SunEdison has been under intense pressure over the last six months to perform across all metrics, a task that shareholders do not believe the company is living up to. In its third quarter financial earnings announcement, SunEdison revealed that it had delivered 640 MW through the quarter, smashing its own previous guidance of delivery between 540 MW to 600 MW. This puts the company up 343 MW year-over-year, with another 2.9 GW of projects under construction, and a pipeline of 7.9 GW and backlog of 5.5 GW.
The company brought in revenue of $476 million for the quarter, including reported adjusted revenue of $153 million from their widely publicized yieldco, TerraForm Power, and reported revenue of $29 million from the company’s newest yieldco, TerraForm Global.
However, despite relatively decent performance across the board from the company — and only slight losses for its two yieldcos — SunEdison also reported a loss of $0.92 per share — originally forecast to be only $0.60 per share — which subsequently managed to scare investors enough to cause the stock price to plummet.
“During the third quarter, we continued our track record of execution within the development business by delivering over 600 MW, more than double versus the prior year,” said Ahmad Chatila, SunEdison chief executive officer. “In addition, we made the difficult, but necessary decision to optimize our organization in the face of the current market conditions within the yieldco space. These changes will not only set up the business for long-term success, but also should position the development business to generate positive cash flow in mid 2016.”
MarketWatch is reporting that Wall Street has not lost any of its confidence in the company, despite its performance on the stock market today, with some analysts describing investors reaction to SunEdison’s earnings report as “unwarranted.”

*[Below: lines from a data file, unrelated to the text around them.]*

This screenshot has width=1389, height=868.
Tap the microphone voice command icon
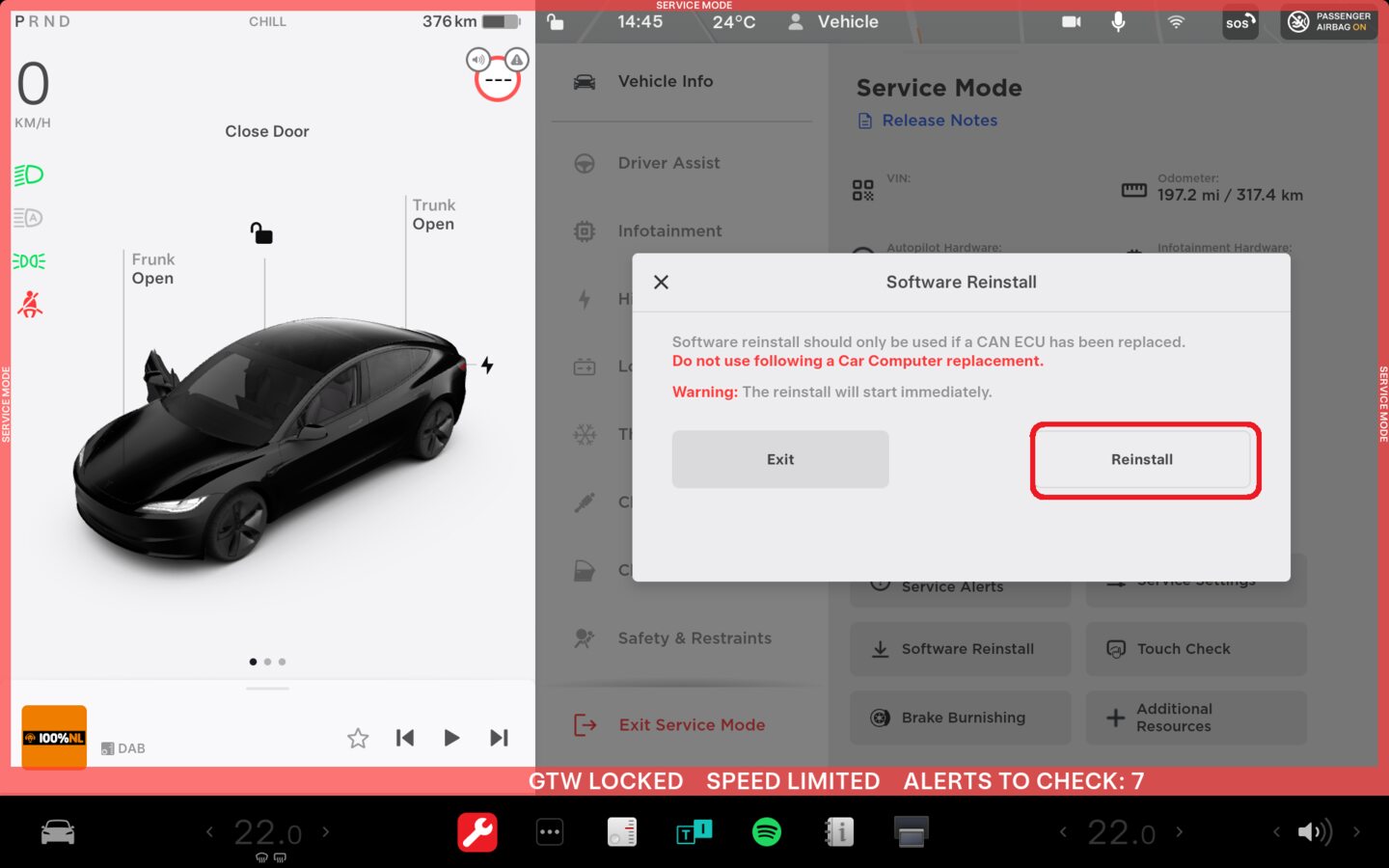[x=1118, y=21]
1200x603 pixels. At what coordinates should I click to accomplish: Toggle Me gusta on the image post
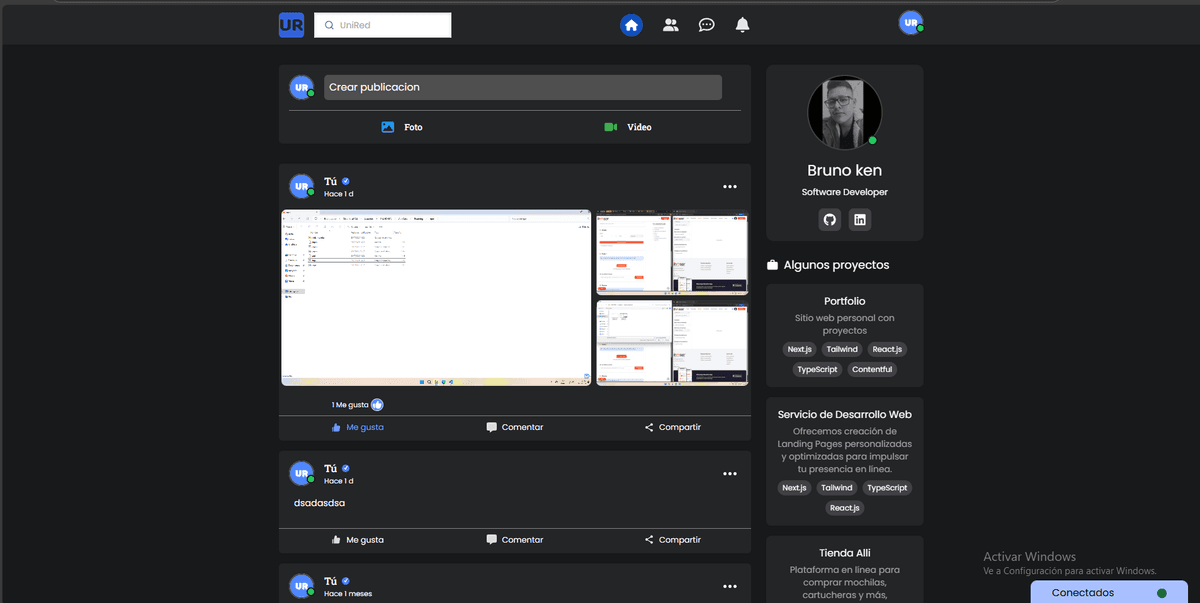point(357,427)
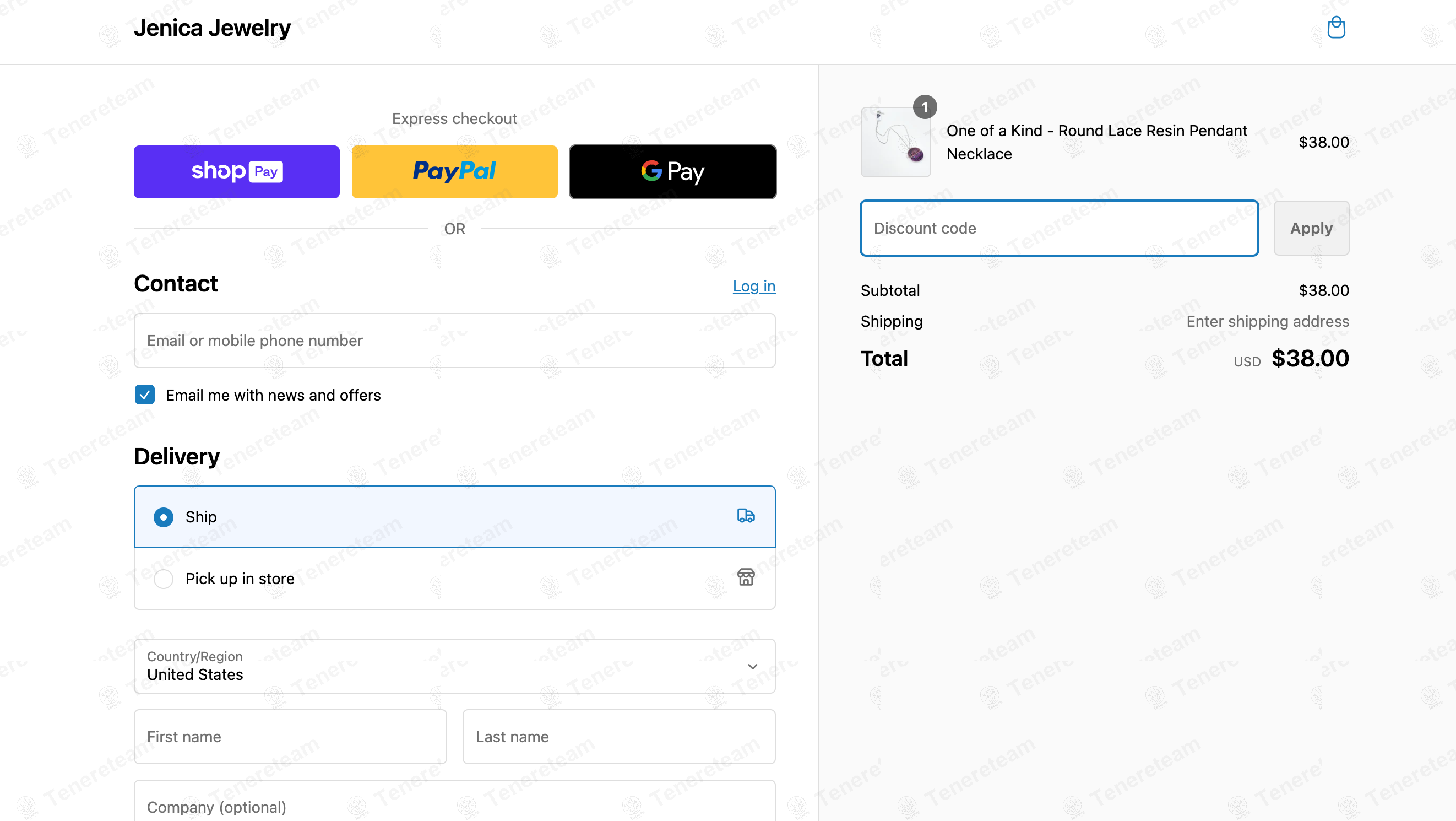Click the chevron arrow in the Country selector
This screenshot has width=1456, height=821.
click(752, 667)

SunEdison’s shares have been on a months-long downward-trend, after second quarter earnings which reported a net loss of $263 million that sent investors scurrying for safety — despite the confusion of many analysts. Investor reaction has forced SunEdison to refocus their attentions from acquiring capacity and equity, and to begin building up revenue. SunEdison announced that it would form a new $1 billion warehouse investment vehicle that it hoped would be the first sign it was turning their ship around, followed last month by the decision to lay off 15% of its work-force.
The long-term gains of SunEdison’s original acquisition-phase would have been of long-term benefit to investors, but short-term gains seem to be the order of business. The most telling factor will be the reaction over the next several months, and in particular, following the company’s fourth quarter and full-year 2015 earnings report due early next year.